**Task statement**:
Reproduce exactly, and only, the lines running from the start of the entries below to the line containing "Task: Switch to".

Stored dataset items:
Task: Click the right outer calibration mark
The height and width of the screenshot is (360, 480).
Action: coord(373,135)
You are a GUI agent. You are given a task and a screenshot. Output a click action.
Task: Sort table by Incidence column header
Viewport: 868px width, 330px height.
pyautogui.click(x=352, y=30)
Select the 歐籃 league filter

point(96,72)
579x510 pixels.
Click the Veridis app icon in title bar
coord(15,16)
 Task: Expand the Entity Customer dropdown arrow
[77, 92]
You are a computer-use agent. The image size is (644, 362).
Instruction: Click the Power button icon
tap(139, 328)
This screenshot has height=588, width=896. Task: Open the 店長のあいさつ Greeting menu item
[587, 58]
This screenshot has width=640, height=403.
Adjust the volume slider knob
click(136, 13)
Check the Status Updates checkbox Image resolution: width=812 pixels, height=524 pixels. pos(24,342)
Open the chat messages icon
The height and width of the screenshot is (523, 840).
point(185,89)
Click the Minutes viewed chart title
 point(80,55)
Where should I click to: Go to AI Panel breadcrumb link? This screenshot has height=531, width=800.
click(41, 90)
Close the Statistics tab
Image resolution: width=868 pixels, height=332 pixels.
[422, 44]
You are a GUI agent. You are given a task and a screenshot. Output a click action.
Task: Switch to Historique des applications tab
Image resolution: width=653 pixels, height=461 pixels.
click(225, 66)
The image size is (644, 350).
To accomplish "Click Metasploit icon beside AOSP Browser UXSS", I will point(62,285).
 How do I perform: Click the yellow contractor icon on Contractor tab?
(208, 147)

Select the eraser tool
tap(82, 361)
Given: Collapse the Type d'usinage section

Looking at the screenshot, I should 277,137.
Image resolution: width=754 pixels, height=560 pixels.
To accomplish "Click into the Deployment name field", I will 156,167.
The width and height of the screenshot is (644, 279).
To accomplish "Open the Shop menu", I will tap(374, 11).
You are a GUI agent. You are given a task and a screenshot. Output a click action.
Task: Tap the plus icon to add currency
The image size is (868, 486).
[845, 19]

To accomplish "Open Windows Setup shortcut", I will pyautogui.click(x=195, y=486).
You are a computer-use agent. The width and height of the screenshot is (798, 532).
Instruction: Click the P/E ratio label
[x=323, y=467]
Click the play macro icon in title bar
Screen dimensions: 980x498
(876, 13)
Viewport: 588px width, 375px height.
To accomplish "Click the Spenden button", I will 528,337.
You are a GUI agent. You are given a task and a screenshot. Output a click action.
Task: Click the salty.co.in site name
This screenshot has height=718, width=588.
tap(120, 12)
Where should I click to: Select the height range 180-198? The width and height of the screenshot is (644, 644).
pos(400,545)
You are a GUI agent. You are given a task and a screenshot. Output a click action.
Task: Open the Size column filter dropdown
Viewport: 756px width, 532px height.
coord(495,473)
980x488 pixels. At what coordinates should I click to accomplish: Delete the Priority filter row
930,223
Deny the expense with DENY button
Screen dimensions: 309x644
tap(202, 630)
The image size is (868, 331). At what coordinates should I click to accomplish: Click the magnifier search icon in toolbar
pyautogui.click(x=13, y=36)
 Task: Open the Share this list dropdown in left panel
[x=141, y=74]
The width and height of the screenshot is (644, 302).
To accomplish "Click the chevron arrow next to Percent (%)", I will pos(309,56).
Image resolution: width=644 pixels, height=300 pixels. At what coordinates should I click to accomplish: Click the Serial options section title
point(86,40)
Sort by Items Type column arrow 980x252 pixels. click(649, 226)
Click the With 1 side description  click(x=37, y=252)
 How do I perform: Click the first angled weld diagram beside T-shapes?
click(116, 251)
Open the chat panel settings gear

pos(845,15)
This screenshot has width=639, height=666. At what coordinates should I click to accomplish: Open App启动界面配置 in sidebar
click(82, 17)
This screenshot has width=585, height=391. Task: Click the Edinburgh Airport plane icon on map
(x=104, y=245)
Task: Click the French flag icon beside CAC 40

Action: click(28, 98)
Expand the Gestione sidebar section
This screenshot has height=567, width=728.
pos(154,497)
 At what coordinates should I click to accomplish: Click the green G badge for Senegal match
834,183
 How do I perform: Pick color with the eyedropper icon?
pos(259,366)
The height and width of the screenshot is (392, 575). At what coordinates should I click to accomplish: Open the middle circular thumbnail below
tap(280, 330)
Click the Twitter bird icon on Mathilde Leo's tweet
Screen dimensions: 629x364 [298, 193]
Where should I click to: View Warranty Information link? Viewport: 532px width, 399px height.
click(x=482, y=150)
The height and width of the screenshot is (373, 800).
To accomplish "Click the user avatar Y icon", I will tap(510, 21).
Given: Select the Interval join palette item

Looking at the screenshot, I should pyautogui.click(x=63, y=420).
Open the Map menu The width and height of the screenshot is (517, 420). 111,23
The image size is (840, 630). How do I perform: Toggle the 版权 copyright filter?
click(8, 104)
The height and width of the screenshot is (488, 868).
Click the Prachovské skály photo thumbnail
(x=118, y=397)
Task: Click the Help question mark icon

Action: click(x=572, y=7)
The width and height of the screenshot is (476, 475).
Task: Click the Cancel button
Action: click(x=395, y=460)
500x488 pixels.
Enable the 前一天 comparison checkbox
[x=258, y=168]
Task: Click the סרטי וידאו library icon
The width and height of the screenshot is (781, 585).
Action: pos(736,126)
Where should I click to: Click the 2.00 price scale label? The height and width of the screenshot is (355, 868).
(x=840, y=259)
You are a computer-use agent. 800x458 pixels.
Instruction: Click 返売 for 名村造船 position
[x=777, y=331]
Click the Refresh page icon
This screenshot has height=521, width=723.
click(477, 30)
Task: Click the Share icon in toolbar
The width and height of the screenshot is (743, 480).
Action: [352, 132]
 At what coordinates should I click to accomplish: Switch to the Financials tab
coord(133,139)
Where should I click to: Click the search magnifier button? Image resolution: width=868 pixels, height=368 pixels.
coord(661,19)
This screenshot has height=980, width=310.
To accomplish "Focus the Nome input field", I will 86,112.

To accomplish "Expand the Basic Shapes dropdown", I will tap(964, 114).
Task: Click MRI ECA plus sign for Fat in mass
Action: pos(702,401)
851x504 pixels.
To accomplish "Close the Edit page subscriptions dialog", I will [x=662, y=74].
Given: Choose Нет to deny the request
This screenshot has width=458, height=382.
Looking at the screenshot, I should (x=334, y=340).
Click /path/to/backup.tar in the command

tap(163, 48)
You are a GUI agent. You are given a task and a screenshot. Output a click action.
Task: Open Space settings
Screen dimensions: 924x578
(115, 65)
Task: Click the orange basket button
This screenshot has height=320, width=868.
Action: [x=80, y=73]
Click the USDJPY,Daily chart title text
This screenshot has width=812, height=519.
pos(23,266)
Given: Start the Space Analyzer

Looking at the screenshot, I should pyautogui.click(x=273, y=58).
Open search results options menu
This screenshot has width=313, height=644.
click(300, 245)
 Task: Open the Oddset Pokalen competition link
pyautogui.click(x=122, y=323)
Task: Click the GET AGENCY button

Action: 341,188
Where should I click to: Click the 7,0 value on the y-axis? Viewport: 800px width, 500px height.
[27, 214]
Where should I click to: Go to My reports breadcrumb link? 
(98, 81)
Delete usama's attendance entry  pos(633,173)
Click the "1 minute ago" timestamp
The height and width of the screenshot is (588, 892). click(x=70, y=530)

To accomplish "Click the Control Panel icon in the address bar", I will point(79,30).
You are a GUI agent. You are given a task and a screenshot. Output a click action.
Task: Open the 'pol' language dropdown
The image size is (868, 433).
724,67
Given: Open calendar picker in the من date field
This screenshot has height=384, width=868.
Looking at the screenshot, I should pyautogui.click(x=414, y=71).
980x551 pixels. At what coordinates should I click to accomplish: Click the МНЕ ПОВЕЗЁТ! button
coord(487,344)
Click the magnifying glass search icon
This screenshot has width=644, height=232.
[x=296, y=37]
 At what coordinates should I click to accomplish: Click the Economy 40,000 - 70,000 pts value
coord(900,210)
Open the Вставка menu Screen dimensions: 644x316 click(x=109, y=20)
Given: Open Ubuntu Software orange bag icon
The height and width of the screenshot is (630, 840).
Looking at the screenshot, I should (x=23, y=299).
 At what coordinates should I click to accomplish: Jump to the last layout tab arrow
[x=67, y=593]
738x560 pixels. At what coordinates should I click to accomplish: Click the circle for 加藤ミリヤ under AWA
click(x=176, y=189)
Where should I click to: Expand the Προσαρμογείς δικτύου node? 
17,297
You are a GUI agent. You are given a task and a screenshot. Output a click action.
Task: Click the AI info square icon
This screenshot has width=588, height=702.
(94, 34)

**Answer below**:
Task: Click the right outer calibration mark
The height and width of the screenshot is (360, 480).
Action: coord(373,135)
You are a GUI agent. You are given a task and a screenshot. Output a click action.
Task: Sort table by Incidence column header
Viewport: 868px width, 330px height.
pyautogui.click(x=352, y=30)
Select the 歐籃 league filter

point(96,72)
579x510 pixels.
Click the Veridis app icon in title bar
coord(15,16)
 Task: Expand the Entity Customer dropdown arrow
[77, 92]
You are a computer-use agent. The image size is (644, 362).
Instruction: Click the Power button icon
tap(139, 328)
This screenshot has height=588, width=896. Task: Open the 店長のあいさつ Greeting menu item
[587, 58]
This screenshot has width=640, height=403.
Adjust the volume slider knob
click(136, 13)
Check the Status Updates checkbox Image resolution: width=812 pixels, height=524 pixels. pos(24,342)
Open the chat messages icon
The height and width of the screenshot is (523, 840).
point(185,89)
Click the Minutes viewed chart title
 point(80,55)
Where should I click to: Go to AI Panel breadcrumb link? This screenshot has height=531, width=800.
click(41, 90)
Close the Statistics tab
Image resolution: width=868 pixels, height=332 pixels.
[422, 44]
You are a GUI agent. You are given a task and a screenshot. Output a click action.
Task: Switch to Historique des applications tab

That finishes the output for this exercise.